Quello davvero solenne è il secondo giorno di scuola: ce ne sarà soltanto uno, e sarà la prima lezione vera e propria, durante la quale l’istruttore vorrà vedere che cosa già sapete fare con il vostro quadrupede, e vorrà testare il cane per indole e carattere, per poter impostare il lavoro più adatto al vostro binomio.
Se avete un cucciolo, è possibile che vi inserisca in una puppy class, alternando lavoro di gruppo a lavoro con il singolo binomio.
Se il vostro cane è adulto, è probabile che il lavoro di gruppo venga rimandato a quando avrete una migliore padronanza del vostro cane.
Qui mi preme sottolineare che non è mai troppo presto per frequentare un campo…ma non è neppure mai troppo tardi.
Compatibilmente con le vaccinazioni, prima si porta il cucciolo al campo e meglio è. Parallelamente, anche la gestione di un cane adulto, pure se avanti con gli anni, può migliorare senza limiti di età.

Più volte ho parlato di istruttore, educatore, addestratore o consulente cinofilo, sottintendendo che ci siano delle differenze nelle qualifiche.
La differenza la fanno le persone, come sempre: sarebbe anche possibile fare dei distinguo, ma non sarebbero significativi.
Ciò che invece è significativo è domandare alla persona alla quale ci si rivolge perché si voglia far chiamare, ad esempio, educatore e non addestratore od istruttore.
La sua spiegazione potrebbe darci la misura dei suoi metodi, in quanto spesso gli educatori e gli istruttori propugnano il metodo gentile, gli addestratori invece quello tradizionale, e così via.
Ma appunto, non essendoci un ente che rilasci una qualifica in un senso piuttosto che nell’altro, la questione del metodo va affrontata col singolo istruttore che vi troverete davanti.

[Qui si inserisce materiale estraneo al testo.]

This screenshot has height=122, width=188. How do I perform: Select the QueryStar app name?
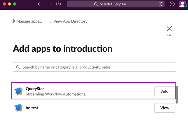point(35,89)
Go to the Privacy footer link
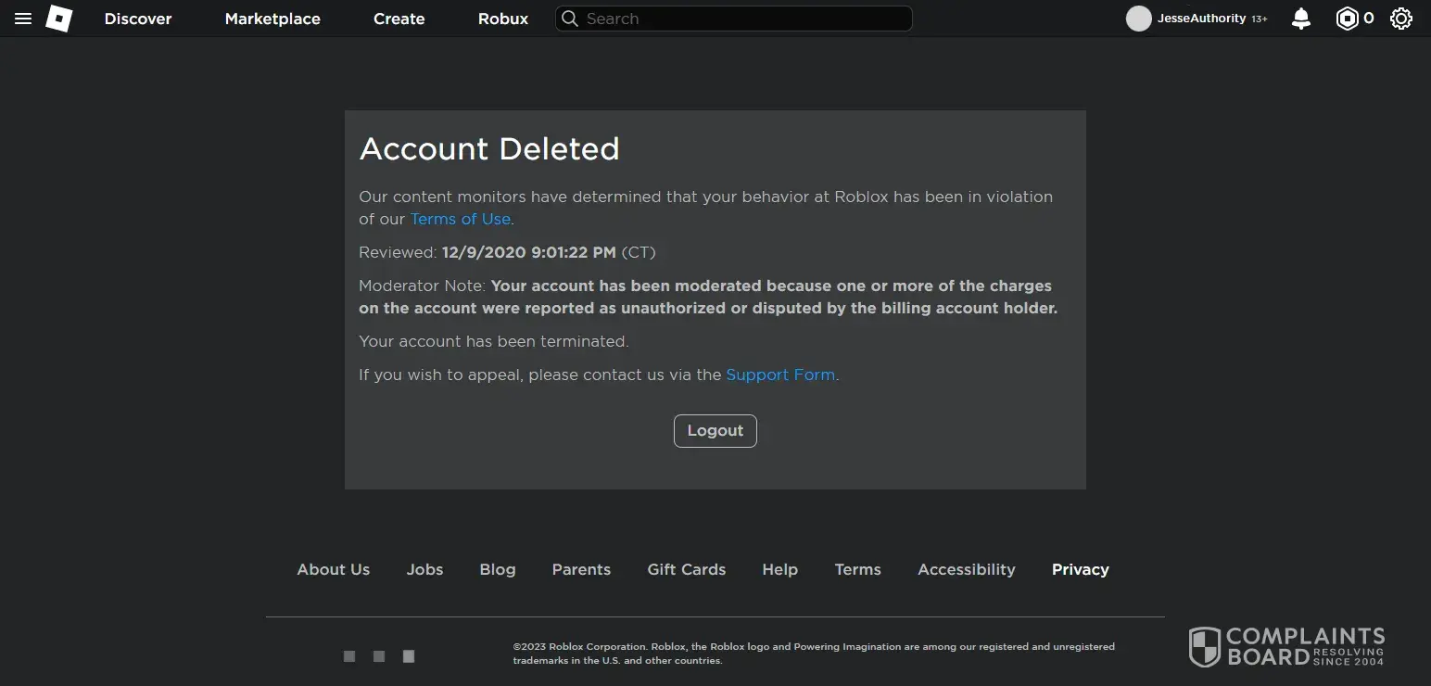 [x=1080, y=570]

Senza voler aprire – o riaprire – l’annosa questione tra metodo gentile e metodo tradizionale, le mie personali convinzioni sono che il metodo gentile vada preferito sempre, in prima battuta, durante l’educazione di base, potendo venire utile una mano sulla schiena o sotto la pancia del cane se certi esercizi non “funzionano” a dovere con clicker e bocconcino.
Penso che se mai fosse necessario punire il cane questo vada fatto da noi, e non dall’istruttore, sempre ricordando che la punizione o segue immediatamente il fattaccio, oppure è inutile.

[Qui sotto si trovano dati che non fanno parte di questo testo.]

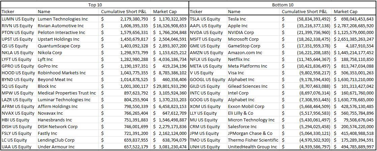377x151 pixels.
Task: Click the UnitedHealth Group Inc name cell
Action: click(x=252, y=147)
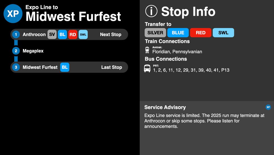Select the SV badge next to Anthrocon

click(52, 34)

Penso che l’eventuale sviluppo dell’attività in senso sportivo vada svolto esclusivamente attraverso il gioco, e mai con la coercizione… ma si parlava del primo giorno di scuola, non dell’università, per cui sono fiducioso che se mai vi troverete a dover scegliere come rifinire un esercizio di Mondioring 3, avrete anche gli strumenti per giudicare da voi come la rifinitura vada fatta.
Insomma, primo o, per meglio dire, secondo giorno di scuola: portatevi acqua, per voi ma soprattutto per il cane e portatevi una ciotola, cose che ci sono sempre in tutti i campi ma potrebbero mancare proprio quel giorno (e non sarebbe un buon inizio per il vostro beniamino).

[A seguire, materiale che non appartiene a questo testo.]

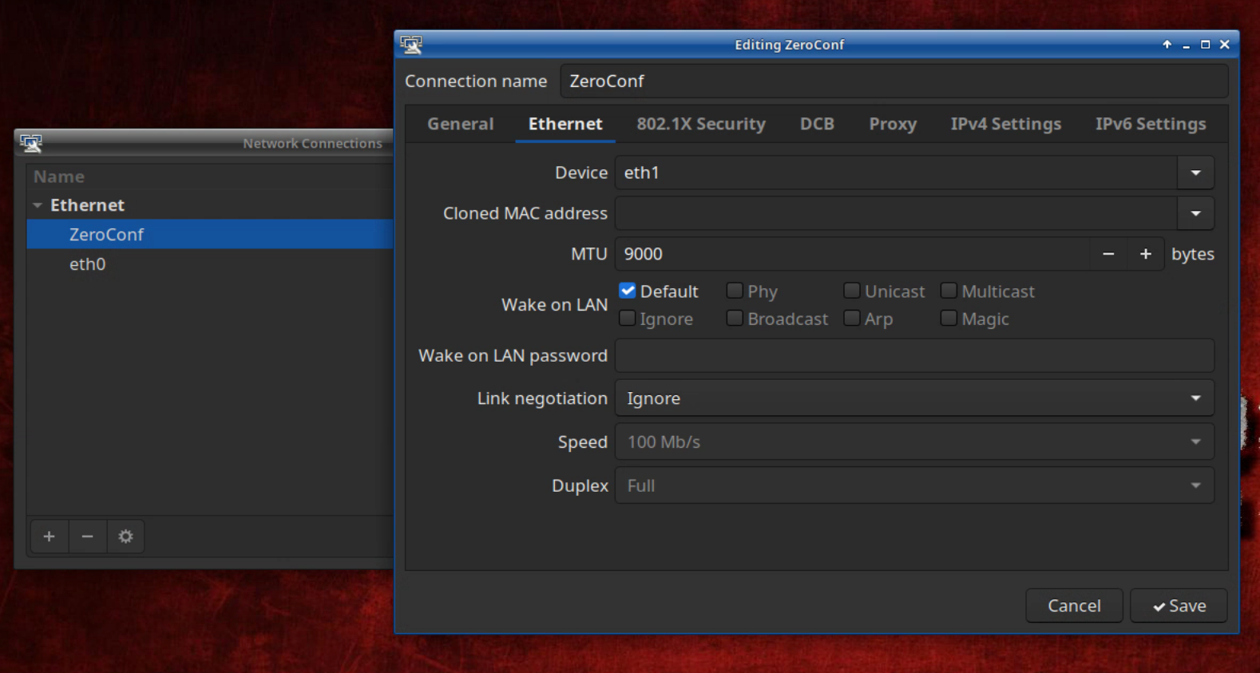The image size is (1260, 673).
Task: Enable the Magic Wake on LAN checkbox
Action: pos(949,319)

Conoscendo già il campo saprete se ci sono dei kennel dove lasciare il cane nelle pause, o se dovete portarvi il vostro, se avrete ombra a sufficienza o dovrete anche attrezzarvi con un ombrellone.
Saprete se c’è un bar ed un tabaccaio nei dintorni, e vi sarete anche documentati su dove sta il veterinario più vicino – che non vi servirà mai, speriamo, ma almeno nel caso saprete esattamente che cosa fare.
Il vostro cane è in regola con tutte le vaccinazioni, è in buona salute come certificato dal vostro veterinario di fiducia. Avete un campionario spropositato di palle, palline, giochini, bocconcini e delizie (che ben presto si ridurrà a due palle da tennis, un salsicciotto ed un pacchetto di wurstel). Avete un K-Way (voi non avete il pelo per proteggervi dalla pioggia!) e avete l’entusiasmo che vi ha portati a fremere guardando l’orologio nell’attesa che sia ora di andare.
Che altro dire… buon divertimento!
A voi, ma soprattutto al vostro cane.